Ignorance is bliss and this is no truer than for those Star Wars fans who have only seen Attack Of The Clones once and liked it. Trust me, don’t see it again, you have Star Wars blindness. Enjoy it. I had it. I ran from the cinema like a man in a ‘60s film who’s just sexed up a bird. Running through the streets of Swinging London in his drain pipe trousers, leaping occasionally into balletic freeze-frames of post-coital felicity. That is until persistent, niggling flashes from the encounter filter back, and bringing him to a perplexed faltering stop, as the dreadful realisation dawns: the bird was a bloke. How could he have missed it? Wasn’t it obvious? The square jaw, the deep voice, the cock. So it was for me, scampering from The Odeon, Leicester Square, on the phone to my girlfriend, saying things like, “Yeah, it was alright” and, “The story was a bit shaky but the effects were amazing” and most tellingly, “It was much better than The Phantom Menace”, as slowly I realised, it was cock.

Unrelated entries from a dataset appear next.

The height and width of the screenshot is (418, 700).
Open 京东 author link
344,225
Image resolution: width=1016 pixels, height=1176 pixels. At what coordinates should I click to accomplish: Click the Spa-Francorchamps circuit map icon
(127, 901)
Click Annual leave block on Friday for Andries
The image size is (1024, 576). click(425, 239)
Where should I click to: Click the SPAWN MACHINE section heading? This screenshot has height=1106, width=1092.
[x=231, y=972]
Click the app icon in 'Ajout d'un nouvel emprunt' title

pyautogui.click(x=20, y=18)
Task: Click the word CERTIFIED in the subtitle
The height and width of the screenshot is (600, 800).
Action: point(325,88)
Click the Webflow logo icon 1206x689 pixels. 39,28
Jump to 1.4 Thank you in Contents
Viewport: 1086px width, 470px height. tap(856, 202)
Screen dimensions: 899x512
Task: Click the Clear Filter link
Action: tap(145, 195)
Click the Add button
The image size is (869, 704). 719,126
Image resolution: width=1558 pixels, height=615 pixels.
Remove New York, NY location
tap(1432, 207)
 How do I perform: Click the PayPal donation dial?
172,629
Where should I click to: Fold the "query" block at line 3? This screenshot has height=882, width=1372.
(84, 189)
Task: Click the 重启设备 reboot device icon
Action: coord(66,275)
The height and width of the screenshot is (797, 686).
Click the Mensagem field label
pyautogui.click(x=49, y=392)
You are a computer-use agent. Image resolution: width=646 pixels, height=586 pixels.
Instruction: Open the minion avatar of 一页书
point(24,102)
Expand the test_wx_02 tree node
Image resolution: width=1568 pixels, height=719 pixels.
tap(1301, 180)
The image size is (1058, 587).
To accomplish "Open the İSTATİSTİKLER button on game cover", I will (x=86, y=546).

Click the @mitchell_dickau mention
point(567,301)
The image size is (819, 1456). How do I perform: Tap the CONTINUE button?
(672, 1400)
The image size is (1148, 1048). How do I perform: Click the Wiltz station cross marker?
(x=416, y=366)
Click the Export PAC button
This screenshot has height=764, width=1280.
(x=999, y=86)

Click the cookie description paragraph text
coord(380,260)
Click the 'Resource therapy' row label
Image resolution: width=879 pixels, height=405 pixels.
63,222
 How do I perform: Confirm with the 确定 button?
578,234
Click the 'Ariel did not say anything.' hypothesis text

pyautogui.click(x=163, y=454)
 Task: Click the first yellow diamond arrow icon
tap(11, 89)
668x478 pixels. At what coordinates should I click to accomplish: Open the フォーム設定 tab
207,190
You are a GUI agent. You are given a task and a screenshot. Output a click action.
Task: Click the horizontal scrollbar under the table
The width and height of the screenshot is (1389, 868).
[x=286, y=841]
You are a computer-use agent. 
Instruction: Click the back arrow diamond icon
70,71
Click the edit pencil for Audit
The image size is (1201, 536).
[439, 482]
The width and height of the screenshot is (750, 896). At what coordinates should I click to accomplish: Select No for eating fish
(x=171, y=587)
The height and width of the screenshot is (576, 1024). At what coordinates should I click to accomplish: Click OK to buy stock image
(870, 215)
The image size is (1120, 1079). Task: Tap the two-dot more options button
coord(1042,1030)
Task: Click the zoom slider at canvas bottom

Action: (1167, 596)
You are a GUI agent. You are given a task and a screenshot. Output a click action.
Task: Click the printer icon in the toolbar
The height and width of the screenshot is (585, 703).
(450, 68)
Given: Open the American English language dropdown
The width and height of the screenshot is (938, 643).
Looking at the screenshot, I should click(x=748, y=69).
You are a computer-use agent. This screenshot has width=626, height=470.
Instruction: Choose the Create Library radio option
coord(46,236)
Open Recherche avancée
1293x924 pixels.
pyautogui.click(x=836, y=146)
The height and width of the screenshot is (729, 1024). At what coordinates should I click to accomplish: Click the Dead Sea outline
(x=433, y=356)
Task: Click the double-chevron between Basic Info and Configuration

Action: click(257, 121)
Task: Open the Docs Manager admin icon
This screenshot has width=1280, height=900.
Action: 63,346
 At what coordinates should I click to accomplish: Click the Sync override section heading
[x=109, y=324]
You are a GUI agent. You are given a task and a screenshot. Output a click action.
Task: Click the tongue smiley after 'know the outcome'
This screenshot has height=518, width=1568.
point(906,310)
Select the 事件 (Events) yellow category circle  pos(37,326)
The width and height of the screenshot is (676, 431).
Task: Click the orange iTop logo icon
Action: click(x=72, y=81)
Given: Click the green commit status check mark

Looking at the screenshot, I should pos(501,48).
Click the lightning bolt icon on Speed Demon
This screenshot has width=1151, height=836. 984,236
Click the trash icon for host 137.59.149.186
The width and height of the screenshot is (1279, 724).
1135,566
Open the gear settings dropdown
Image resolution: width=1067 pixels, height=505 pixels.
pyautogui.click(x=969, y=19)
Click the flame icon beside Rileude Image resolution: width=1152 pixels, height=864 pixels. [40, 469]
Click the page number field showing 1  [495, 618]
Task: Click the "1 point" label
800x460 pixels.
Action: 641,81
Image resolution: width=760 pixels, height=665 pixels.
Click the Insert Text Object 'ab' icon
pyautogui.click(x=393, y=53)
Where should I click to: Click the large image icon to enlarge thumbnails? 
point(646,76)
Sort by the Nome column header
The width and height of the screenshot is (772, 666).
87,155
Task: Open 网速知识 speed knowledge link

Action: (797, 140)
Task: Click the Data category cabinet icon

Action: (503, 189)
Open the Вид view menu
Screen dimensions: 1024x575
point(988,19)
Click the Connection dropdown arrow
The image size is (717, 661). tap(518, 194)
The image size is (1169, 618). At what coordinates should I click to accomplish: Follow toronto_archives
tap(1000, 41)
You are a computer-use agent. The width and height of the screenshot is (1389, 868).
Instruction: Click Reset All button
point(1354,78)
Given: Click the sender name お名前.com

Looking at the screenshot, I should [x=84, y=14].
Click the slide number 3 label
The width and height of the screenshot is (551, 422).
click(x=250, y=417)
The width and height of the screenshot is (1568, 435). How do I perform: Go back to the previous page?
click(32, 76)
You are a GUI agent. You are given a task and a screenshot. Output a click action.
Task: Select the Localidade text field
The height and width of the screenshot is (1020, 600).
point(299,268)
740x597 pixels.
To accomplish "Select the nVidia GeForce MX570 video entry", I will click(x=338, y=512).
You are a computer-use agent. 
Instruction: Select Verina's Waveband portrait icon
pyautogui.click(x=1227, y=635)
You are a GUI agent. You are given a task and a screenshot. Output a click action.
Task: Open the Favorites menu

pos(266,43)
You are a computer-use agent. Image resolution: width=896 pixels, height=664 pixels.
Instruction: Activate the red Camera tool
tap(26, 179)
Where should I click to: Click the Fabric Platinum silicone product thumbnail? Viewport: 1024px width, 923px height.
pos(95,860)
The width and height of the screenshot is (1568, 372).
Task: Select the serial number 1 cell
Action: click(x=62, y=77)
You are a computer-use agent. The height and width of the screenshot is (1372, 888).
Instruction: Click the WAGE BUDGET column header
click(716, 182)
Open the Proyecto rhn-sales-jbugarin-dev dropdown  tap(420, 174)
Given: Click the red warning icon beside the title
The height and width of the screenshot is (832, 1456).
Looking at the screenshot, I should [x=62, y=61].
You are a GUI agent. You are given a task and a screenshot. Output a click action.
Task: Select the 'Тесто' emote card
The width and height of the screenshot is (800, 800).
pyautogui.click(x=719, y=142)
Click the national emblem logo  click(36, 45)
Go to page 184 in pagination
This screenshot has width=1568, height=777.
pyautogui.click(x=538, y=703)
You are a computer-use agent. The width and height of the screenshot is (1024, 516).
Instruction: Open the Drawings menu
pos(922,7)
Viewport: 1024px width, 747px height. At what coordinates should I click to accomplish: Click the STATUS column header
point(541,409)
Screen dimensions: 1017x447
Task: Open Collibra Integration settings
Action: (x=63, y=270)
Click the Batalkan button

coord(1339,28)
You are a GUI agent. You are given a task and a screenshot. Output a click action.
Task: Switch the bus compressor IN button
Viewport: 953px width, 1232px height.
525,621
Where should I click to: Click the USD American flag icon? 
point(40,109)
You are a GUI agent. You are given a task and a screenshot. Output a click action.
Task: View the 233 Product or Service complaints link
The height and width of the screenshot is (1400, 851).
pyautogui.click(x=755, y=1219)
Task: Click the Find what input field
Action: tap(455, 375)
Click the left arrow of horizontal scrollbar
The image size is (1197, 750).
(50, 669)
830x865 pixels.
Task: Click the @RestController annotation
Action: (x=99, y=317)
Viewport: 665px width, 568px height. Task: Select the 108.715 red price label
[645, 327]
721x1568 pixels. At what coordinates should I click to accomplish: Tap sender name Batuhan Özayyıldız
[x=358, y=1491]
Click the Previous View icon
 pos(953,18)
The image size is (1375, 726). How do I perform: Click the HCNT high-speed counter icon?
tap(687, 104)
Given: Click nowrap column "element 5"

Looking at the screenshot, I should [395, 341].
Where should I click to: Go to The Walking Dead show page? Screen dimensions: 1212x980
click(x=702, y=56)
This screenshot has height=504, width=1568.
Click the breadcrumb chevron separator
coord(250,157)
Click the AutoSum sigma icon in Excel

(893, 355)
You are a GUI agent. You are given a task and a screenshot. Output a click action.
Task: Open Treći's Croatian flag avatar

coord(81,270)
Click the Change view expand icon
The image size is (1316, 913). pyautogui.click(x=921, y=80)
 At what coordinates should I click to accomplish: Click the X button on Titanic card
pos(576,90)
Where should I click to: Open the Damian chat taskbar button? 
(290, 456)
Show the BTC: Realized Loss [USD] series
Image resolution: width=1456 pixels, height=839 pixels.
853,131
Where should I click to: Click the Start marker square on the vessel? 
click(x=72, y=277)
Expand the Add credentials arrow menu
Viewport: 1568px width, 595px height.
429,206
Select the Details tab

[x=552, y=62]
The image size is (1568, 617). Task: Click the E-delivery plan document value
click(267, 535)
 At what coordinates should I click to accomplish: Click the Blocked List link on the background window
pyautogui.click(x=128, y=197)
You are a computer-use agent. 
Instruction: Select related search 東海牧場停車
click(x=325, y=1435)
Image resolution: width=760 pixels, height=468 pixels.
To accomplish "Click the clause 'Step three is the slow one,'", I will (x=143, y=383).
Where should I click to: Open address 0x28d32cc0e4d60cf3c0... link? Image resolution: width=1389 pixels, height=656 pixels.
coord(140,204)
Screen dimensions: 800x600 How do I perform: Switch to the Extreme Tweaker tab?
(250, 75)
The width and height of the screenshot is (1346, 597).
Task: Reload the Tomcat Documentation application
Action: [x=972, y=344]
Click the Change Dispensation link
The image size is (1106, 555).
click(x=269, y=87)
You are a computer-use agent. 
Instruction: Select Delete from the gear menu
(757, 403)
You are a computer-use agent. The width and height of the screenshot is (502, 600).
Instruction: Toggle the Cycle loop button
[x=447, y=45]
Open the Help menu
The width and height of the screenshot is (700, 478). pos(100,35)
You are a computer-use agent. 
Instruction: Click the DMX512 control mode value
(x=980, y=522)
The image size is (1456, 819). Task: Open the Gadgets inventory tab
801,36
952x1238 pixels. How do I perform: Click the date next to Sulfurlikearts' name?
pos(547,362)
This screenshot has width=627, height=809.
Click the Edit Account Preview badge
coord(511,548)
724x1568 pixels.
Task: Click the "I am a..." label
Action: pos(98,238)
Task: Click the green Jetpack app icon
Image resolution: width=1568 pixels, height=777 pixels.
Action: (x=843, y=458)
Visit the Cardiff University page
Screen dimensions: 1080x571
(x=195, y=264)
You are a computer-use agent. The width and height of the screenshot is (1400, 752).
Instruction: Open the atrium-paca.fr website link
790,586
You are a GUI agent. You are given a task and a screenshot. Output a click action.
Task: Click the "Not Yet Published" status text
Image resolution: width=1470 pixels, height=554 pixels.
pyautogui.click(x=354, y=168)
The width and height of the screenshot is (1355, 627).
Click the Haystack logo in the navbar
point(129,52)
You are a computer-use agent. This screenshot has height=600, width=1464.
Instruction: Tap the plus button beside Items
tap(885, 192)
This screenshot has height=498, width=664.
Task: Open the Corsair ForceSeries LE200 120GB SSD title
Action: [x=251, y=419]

I used to think George Lucas was a genius. Then having witnessed the tea-time debacle that was The Phantom Menace, I realised this was not true. His genius was bunkum, flim-flam, special effect, created by budgetary restraint; invention mothered by necessity and a willingness to listen to others. Twenty years down the line, necessity and restraint digitally erased from his vocabulary and everyone around him too shit-scared to disagree, we get Episode 1, a soulless bungled exercise in disappointment. After seeing Attack Of The Clones, I momentarily changed my mind again. Maybe his genius was real. Not because AOTC was as good as the first film (or the fourth as he’d prefer we call it) but because it was marginally better than TPM. With the weight of 16 years of anticipation on his shoulders and knowing full well he couldn’t possibly meet our ravenous demands, he took a dive in the fourth (or the first as he’d prefer we call it). He purposefully made a shitty to drag down our standards and secure the path for the ensuing two chapters. He even tested the faithful by re-releasing the first films with special shit bits inserted designed to taint the memory. That’s it! That’s what did!
Did he bollocks.
Attack Of The Clones isn’t very good. Sure, it was a little more exciting in places than The Phantom Menace and featured a mercifully small contribution from Jub Jub the Trout Fairy. Sure, the special effects were ground-breaking, if not breath-taking and, okay, we got to see a “cake and eat it” version of Boba Fett in action, but these things just aren’t enough. It’s not even the obvious stuff that makes it truly bad either. The dodgy acting, resultant of an even dodgier script; the love scenes handled with all the emotional maturity of a child wafting a proud fart round a giggling class room. It wasn’t any of the niggling little doubts that you denied and suppressed as you attempted to like it. It was something far more intangible. It was love. Ours and Lucas’. The first three films are replete with short-comings. There’s some bad acting. Some clumsy plotting and plenty of irksome scripting, even some dodgy special effects but we love these films. And it’s only partly because many of us were kids. The films have balance and soul. They have the labour and spirit of a film-maker who, constrained by the available technology, concentrated that labour and spirit more evenly throughout, creating great characters, wonderful relationships and complex interactions set against a nevertheless impressive sci-fi backdrop.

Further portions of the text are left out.